La investigación demuestra que el llamado espacio extracelular, esa zona microscópica que separa unas neuronas de otras, influye directamente en la velocidad y la precisión con la que se transmiten los neurotransmisores. Es decir, no es un simple vacío, sino un entorno activo que puede facilitar o dificultar el mensaje.

Cuando una neurona libera sustancias químicas para comunicarse, estas tienen que atravesar ese espacio antes de llegar a su destino. Lo que revela el estudio es que la forma, la organización y las propiedades de ese entorno condicionan el recorrido. En algunos casos, el mensaje llega rápido y limpio. En otros, se dispersa o se ralentiza.

El matiz no es menor porque el cerebro funciona, en gran medida, por la precisión de esas conexiones. En las sinapsis excitadoras, relacionadas con procesos como el aprendizaje o la memoria, el entorno favorece que los neurotransmisores se eliminen con rapidez. Eso permite que cada señal sea específica y no interfiera con las demás, algo clave para que el sistema no se convierta en un ruido constante.

En cambio, en las sinapsis inhibidoras, que actúan como un freno de la actividad cerebral, ocurre lo contrario. El entorno facilita que las señales se expandan lateralmente. Esa difusión crea una especie de tono de fondo que ayuda a estabilizar la actividad neuronal y evita que el cerebro entre en un estado de sobreexcitación.
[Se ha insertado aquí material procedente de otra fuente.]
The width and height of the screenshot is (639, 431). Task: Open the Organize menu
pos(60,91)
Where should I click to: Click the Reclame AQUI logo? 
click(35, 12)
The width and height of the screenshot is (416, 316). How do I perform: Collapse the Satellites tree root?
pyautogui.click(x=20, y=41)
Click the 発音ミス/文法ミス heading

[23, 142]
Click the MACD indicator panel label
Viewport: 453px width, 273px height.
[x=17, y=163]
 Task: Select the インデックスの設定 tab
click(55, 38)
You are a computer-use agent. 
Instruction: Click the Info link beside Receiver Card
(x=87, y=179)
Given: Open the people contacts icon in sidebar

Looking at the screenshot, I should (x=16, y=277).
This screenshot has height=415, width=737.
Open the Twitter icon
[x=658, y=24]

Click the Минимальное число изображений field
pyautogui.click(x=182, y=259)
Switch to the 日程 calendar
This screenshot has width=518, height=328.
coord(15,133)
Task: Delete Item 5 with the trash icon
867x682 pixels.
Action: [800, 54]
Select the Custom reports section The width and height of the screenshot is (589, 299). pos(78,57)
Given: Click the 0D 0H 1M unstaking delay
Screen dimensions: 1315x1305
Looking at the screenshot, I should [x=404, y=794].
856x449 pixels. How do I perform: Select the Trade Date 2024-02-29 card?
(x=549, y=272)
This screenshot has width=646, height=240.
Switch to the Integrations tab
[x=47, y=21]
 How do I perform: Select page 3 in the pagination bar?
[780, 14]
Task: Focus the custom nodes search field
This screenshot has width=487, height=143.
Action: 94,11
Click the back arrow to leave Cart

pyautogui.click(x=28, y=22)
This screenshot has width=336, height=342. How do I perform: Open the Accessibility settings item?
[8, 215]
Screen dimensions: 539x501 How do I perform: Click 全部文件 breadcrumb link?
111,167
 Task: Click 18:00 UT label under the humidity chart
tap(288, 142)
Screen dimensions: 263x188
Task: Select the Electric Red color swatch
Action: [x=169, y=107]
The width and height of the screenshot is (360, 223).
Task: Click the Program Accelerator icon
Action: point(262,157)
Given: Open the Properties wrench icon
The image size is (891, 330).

El estudio, firmado por Giménez, Shakya y colaboradores, introduce así una idea que obliga a replantear cómo entendemos el cerebro. No basta con estudiar las neuronas de forma aislada. También hay que observar el entorno en el que se mueven. Porque ese entorno, lejos de ser neutro, forma parte del propio sistema.

Para llegar a estas conclusiones, los investigadores combinaron microscopía de alta resolución con modelos computacionales capaces de simular cómo se desplazan las moléculas en el tejido cerebral. Esa combinación permite ver lo que hasta ahora era invisible y entender cómo pequeños cambios en la estructura pueden alterar el funcionamiento global.

Las implicaciones van más allá de la teoría. Alteraciones en este espacio podrían estar relacionadas con enfermedades neurológicas, con el envejecimiento o con lesiones cerebrales. Si el entorno cambia, cambia también la forma en la que las neuronas se comunican. Y eso abre una vía nueva para investigar por qué el cerebro deja de funcionar como debería en determinadas patologías.